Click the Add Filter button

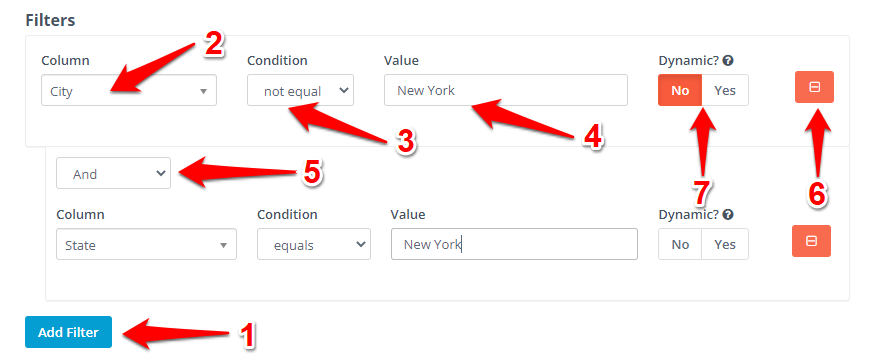coord(68,332)
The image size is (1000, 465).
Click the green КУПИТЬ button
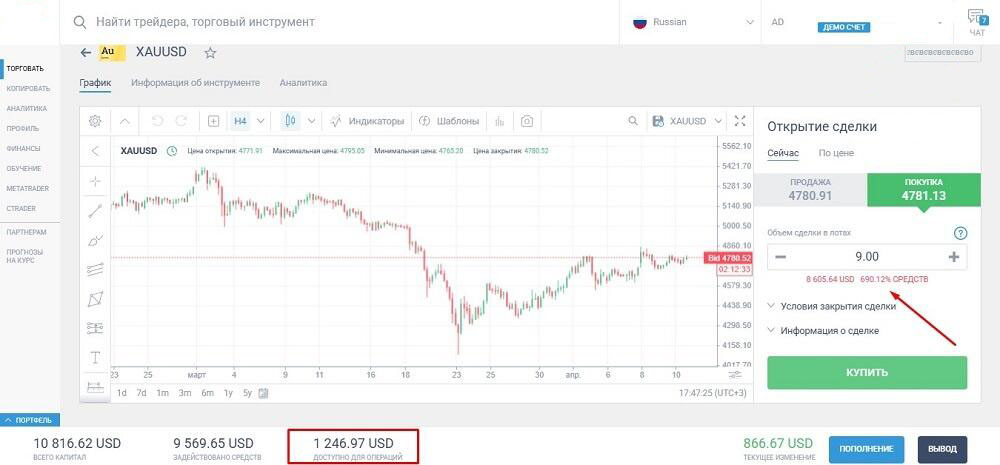click(x=867, y=373)
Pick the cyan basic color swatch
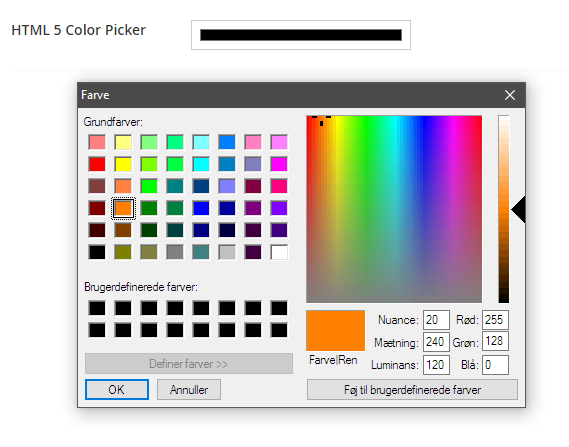The image size is (569, 447). [x=201, y=164]
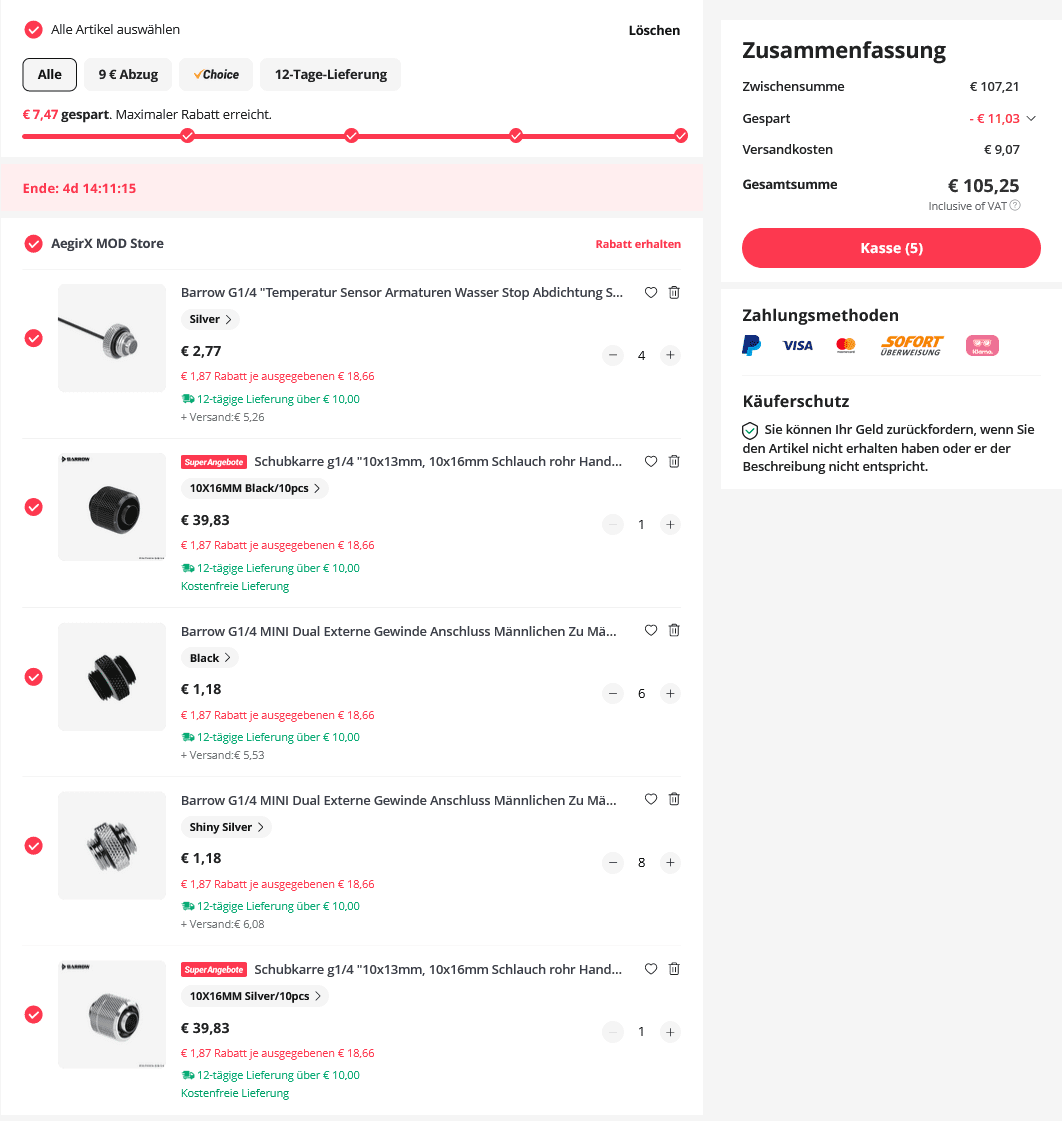Add 10X16MM Silver/10pcs item to wishlist
The height and width of the screenshot is (1121, 1062).
pos(651,969)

☆ ☆ ☆

_ABOUT THIS TASK_
Retype the whole of the data verbatim. Skip every picture.

_SOLVED PROBLEM_
Click the Add Filter button

coord(68,332)
The image size is (1000, 465).
Click the green КУПИТЬ button
click(x=867, y=373)
Pick the cyan basic color swatch
The image size is (569, 447). [x=201, y=164]
Add 10X16MM Silver/10pcs item to wishlist
The height and width of the screenshot is (1121, 1062).
pos(651,969)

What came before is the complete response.